Autenticazione
L'autenticazione è basata su JWT a vita breve più un refresh token più lungo, memorizzato in un cookie HttpOnly. Il pattern è quello classico: si scambiano le credenziali una volta, poi si rinnova il JWT in autonomia finché il refresh token resta valido.
I tre endpoint
| Endpoint | Metodo | Cosa fa |
|---|---|---|
/api/auth/signin | POST | Login con email, password e categoria utente (family, teacher, admin). |
/api/auth/refresh-token | POST | Rigenera il JWT usando il refresh token. |
/api/auth/refresh-token | DELETE | Logout e invalidazione del refresh token. |
Nota la seconda riga: il logout non è un endpoint /signout a sé — è una DELETE sullo stesso path del refresh.
Durate
- Il JWT scade dopo 10 minuti (
params['jwt']['expire'], 600 secondi). - Il refresh token dura 30 giorni (
params['jwt']['refreshTokenExpire']). - Il refresh token vive in un cookie HttpOnly, limitato al path
/api/auth/refresh-token— non è mai leggibile da JavaScript.
Il flusso
POST /api/auth/signincon{email, password, category}→ risposta contoken(JWT),refreshtoken,category,user.- Ogni richiesta successiva porta
Authorization: Bearer <token>. - Quando il JWT scade,
POST /api/auth/refresh-tokencon{refreshtoken}restituisce un nuovo JWT. - Il logout è una
DELETE /api/auth/refresh-token, che invalida il refresh token lato server.

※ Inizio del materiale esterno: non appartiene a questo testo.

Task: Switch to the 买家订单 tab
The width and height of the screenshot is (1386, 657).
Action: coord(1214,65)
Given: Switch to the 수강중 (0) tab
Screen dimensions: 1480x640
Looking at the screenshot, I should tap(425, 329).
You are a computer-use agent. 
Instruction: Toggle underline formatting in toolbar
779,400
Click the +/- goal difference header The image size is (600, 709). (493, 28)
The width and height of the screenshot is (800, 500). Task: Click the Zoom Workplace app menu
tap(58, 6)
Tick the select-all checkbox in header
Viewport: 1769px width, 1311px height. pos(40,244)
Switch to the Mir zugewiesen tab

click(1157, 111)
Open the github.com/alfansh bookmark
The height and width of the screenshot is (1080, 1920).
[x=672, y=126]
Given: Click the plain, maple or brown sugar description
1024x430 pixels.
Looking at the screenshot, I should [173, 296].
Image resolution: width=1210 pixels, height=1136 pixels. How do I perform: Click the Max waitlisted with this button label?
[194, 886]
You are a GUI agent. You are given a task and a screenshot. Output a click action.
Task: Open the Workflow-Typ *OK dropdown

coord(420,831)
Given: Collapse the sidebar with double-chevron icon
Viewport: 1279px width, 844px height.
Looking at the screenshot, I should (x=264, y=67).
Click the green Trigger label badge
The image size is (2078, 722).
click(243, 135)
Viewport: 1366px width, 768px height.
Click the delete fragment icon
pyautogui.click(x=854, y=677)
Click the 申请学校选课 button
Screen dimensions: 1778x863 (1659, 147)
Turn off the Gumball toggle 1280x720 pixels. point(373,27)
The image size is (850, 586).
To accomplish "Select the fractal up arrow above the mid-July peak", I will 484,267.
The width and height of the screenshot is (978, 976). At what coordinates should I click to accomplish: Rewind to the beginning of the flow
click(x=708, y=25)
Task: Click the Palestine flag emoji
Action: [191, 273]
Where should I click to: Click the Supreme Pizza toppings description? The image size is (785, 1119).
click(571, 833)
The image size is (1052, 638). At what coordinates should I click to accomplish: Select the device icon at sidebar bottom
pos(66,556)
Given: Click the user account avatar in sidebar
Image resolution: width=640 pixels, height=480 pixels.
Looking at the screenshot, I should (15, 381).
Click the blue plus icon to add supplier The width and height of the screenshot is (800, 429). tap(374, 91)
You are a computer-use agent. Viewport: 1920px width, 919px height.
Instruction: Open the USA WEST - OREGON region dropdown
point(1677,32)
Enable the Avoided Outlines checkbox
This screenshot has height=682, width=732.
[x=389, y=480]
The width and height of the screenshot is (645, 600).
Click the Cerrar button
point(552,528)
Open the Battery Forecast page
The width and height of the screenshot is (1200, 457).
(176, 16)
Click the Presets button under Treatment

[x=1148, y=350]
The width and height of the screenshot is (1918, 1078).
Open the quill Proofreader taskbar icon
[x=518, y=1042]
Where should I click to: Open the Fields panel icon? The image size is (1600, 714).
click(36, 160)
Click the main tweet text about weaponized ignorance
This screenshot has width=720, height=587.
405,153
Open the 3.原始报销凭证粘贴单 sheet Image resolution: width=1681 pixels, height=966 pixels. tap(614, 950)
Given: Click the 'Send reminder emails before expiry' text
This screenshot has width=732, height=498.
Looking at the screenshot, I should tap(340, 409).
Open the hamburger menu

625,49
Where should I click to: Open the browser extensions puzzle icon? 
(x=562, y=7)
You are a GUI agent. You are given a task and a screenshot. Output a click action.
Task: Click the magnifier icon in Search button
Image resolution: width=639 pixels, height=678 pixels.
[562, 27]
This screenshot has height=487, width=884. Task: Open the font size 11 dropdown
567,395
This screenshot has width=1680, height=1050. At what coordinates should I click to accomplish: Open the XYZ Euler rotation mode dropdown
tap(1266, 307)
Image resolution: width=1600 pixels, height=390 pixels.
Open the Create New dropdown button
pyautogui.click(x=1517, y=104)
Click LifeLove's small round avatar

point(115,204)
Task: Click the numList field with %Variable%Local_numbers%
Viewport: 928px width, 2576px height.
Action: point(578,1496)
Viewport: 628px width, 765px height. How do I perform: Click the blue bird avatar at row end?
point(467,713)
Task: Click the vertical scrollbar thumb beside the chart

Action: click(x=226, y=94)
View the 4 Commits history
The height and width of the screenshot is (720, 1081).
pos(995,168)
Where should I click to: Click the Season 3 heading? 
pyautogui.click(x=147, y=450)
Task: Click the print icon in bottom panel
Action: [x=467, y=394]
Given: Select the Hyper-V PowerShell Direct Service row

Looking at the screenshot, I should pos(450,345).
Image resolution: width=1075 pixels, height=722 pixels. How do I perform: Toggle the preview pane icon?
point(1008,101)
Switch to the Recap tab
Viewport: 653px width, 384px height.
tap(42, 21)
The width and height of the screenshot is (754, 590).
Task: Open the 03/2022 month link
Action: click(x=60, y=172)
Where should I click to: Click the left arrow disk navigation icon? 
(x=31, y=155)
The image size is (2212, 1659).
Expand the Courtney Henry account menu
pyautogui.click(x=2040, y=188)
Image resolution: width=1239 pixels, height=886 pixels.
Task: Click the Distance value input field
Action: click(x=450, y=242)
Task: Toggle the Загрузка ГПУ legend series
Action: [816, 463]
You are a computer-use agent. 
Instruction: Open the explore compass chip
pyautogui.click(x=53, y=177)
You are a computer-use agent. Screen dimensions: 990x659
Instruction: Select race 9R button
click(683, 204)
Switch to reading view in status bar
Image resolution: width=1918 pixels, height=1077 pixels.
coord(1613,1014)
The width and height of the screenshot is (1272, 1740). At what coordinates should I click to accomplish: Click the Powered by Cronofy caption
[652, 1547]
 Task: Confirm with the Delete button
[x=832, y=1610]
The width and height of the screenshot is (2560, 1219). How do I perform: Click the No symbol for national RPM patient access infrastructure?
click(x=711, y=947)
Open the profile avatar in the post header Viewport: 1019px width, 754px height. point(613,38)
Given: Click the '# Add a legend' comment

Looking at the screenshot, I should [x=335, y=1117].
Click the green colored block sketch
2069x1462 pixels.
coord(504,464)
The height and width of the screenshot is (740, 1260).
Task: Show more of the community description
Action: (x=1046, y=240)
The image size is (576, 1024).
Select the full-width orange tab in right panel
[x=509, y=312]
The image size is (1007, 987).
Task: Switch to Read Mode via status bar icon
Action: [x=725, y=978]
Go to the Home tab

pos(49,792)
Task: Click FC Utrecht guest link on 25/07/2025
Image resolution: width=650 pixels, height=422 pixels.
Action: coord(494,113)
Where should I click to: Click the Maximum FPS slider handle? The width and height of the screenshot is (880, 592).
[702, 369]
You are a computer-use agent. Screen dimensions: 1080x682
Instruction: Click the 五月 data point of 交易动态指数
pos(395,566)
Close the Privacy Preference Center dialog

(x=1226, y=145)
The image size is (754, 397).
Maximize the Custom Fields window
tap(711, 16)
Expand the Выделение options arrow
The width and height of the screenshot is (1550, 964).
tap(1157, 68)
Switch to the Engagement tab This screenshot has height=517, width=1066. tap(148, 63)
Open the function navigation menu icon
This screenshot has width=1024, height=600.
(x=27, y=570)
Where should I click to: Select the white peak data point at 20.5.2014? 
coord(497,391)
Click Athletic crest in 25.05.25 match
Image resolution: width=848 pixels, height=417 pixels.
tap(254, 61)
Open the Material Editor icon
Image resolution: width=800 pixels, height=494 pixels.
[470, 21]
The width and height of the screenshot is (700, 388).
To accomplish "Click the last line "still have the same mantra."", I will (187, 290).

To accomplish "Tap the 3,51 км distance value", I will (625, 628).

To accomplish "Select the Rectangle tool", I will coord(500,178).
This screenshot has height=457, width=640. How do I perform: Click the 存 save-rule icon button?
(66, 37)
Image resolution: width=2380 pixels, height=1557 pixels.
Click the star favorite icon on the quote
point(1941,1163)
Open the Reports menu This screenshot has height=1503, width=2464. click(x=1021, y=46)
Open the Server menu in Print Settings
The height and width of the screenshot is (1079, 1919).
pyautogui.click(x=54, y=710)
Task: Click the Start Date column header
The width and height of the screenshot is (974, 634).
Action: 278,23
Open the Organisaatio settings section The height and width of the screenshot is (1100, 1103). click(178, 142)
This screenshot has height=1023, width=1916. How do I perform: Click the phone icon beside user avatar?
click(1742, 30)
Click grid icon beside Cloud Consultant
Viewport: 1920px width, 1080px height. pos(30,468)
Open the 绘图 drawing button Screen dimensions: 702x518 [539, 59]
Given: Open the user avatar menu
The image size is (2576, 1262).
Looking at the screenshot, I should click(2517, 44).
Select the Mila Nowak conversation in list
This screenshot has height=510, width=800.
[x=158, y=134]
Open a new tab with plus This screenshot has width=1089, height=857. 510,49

async function login(email, password, category) {
const response = await fetch('/api/auth/signin', {
method: 'POST',
headers: {'Content-Type': 'application/json'},
body: JSON.stringify({email, password, category}),
});
return response.json(); // { token, refreshtoken, category, user }
}
async function refreshToken(refreshtoken) {
const response = await fetch('/api/auth/refresh-token', {
method: 'POST',
headers: {'Content-Type': 'application/json'},
body: JSON.stringify({refreshtoken}),
});
return (await response.json()).token;
}
async function logout() {
await fetch('/api/auth/refresh-token', {method: 'DELETE'});
}
Come si comporta in pratica un client che lo implementa bene
Il frontend web attuale (formandopercorsi-frontend) tiene due meccanismi di refresh indipendenti attivi insieme, ed è un pattern sensato da replicare altrove:
- un interceptor Axios che intercetta le risposte
401e chiama il refresh in modo reattivo; - uno scheduler proattivo che decodifica il JWT per leggerne la scadenza (
exp) e programma il rinnovo prima che scada, più un refresh extra suvisibilitychangese il token risulta scaduto quando la tab torna visibile dopo essere stata in background.
In pratica l'endpoint di refresh viene chiamato più spesso "in anticipo" che "per errore" — un 401 isolato è quindi un evento raro, non il meccanismo primario. Le richieste 401 concorrenti durante un refresh già in corso vengono accodate e rieseguite una volta ottenuto il nuovo token, invece di scatenare refresh multipli in parallelo. Gli endpoint di auth stessi (signin, signup, password-reset, refresh-token) vanno esclusi da questo retry automatico: un loro 401 va propagato al chiamante così com'è, altrimenti si rischia un loop.
Un fallimento del refresh (token scaduto/invalido) va trattato come logout definitivo: pulizia dello stato locale e redirect al login.
I ruoli utente (family/teacher/admin) letti dalla risposta di signin sono comodi da tenere in cache lato client per decidere cosa mostrare in UI, ma non sono un confine di sicurezza: qualunque cosa il client tenga in localStorage è visibile e modificabile da chi controlla il browser. L'unico controllo che conta è quello che il backend fa sul JWT ad ogni richiesta. Se si cifra il valore lato client per offuscarlo, va tenuto presente che una chiave di cifratura distribuita nel bundle JS pubblico non è un segreto — è offuscamento, non protezione.
Roadmap: Passkey
È prevista in futuro l'integrazione di Passkey (WebAuthn) per un login senza password, con impronte digitali, riconoscimento facciale o dispositivi hardware. Il backend dovrà gestire la registrazione e verifica delle passkey; il frontend dovrà supportare il flusso WebAuthn.